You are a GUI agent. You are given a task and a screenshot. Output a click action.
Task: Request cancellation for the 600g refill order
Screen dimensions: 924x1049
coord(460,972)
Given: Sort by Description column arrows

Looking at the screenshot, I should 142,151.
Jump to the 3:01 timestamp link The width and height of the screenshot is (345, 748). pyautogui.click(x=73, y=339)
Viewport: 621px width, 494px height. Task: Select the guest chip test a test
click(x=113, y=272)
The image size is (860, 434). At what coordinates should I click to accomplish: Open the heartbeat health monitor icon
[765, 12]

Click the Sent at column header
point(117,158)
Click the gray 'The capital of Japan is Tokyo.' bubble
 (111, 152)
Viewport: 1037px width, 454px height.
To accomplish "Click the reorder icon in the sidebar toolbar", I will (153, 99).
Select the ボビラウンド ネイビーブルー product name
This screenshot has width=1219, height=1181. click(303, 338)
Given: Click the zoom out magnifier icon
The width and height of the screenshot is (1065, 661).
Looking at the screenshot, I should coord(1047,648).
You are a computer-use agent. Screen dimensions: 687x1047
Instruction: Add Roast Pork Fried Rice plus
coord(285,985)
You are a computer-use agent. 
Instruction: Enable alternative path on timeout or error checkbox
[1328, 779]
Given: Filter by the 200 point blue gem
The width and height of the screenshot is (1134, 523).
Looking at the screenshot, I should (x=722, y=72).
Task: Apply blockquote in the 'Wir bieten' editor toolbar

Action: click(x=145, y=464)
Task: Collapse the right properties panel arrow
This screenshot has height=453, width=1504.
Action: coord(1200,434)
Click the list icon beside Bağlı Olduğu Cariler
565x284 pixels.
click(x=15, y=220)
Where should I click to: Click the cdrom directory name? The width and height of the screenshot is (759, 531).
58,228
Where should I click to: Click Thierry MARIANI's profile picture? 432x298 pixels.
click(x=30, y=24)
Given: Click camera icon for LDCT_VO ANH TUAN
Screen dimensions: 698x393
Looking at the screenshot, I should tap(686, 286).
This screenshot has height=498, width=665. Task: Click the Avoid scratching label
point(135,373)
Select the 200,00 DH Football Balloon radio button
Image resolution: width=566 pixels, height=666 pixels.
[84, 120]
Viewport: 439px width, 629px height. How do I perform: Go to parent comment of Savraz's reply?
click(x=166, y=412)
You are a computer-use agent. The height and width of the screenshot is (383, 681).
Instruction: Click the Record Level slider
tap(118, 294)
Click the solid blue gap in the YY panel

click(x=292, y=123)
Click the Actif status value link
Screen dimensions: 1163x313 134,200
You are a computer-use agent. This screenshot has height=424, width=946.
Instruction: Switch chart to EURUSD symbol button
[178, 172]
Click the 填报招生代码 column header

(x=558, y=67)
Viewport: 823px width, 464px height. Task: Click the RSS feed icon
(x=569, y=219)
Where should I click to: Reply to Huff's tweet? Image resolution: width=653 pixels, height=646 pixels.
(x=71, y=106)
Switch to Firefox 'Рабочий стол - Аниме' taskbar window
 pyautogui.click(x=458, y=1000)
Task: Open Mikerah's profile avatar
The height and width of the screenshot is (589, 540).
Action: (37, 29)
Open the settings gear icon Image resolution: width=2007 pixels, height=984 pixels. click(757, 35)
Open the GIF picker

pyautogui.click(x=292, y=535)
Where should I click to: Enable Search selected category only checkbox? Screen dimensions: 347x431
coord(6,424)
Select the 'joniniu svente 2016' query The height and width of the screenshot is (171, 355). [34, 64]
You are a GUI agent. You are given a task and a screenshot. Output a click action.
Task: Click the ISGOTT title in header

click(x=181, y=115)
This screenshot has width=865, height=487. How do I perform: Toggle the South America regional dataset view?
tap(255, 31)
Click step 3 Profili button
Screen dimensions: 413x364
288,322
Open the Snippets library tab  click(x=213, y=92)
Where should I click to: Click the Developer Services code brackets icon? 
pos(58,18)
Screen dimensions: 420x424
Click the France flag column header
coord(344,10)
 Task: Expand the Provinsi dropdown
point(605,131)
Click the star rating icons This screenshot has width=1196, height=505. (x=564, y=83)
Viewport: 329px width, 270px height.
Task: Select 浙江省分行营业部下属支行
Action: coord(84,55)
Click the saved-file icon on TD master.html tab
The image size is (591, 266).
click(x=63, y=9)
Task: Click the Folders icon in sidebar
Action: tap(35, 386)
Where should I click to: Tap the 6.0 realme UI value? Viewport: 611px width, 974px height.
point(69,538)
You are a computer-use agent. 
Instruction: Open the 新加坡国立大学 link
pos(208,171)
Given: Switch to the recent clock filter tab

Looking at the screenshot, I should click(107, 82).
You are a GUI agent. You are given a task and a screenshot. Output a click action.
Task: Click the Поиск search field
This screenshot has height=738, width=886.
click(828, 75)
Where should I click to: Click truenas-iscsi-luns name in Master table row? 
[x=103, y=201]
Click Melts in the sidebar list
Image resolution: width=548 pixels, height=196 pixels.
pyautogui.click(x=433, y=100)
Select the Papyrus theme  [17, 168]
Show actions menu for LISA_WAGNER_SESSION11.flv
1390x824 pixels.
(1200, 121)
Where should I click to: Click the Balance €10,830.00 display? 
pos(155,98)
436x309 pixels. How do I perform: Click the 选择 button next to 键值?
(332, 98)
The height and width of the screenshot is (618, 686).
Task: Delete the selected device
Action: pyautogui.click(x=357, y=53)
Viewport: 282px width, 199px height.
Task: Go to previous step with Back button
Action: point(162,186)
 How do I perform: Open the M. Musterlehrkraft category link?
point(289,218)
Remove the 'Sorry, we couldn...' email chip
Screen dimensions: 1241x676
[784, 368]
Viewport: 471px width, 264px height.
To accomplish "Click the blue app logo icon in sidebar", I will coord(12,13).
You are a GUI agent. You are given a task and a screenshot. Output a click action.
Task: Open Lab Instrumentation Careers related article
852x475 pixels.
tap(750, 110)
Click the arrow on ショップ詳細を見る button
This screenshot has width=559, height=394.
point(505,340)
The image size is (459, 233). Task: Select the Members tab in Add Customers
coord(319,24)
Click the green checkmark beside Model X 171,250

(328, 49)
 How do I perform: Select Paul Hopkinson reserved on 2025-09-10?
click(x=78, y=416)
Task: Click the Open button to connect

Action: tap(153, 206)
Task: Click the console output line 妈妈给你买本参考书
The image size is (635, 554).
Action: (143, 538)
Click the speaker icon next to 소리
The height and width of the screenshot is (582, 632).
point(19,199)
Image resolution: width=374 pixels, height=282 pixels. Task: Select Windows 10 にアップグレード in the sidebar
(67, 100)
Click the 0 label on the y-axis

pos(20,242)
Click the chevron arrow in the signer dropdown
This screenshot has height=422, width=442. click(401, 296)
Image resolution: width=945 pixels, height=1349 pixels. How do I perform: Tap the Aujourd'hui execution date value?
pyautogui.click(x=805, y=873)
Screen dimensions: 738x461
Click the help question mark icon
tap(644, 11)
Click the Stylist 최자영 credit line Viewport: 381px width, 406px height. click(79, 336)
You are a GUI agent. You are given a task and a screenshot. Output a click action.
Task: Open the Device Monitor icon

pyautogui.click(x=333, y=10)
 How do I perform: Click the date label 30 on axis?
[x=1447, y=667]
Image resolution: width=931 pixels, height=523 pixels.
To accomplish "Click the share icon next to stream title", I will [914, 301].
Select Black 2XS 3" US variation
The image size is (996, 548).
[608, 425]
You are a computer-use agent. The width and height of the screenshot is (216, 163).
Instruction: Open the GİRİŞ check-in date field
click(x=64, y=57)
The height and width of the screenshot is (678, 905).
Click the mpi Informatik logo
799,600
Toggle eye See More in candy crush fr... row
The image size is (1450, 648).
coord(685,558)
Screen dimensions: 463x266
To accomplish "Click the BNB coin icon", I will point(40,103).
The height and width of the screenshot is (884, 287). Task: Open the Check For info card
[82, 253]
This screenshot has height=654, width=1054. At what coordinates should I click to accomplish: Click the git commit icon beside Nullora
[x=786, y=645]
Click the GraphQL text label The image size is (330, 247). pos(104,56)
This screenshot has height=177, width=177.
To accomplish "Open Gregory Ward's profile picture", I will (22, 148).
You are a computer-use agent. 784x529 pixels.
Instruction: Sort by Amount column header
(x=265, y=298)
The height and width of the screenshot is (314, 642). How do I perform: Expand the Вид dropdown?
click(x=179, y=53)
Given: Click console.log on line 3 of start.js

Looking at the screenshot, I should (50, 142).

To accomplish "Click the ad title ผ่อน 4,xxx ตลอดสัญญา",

====

Respond with a number only: how many lines in the material contain the string "computer"?

Solution:
7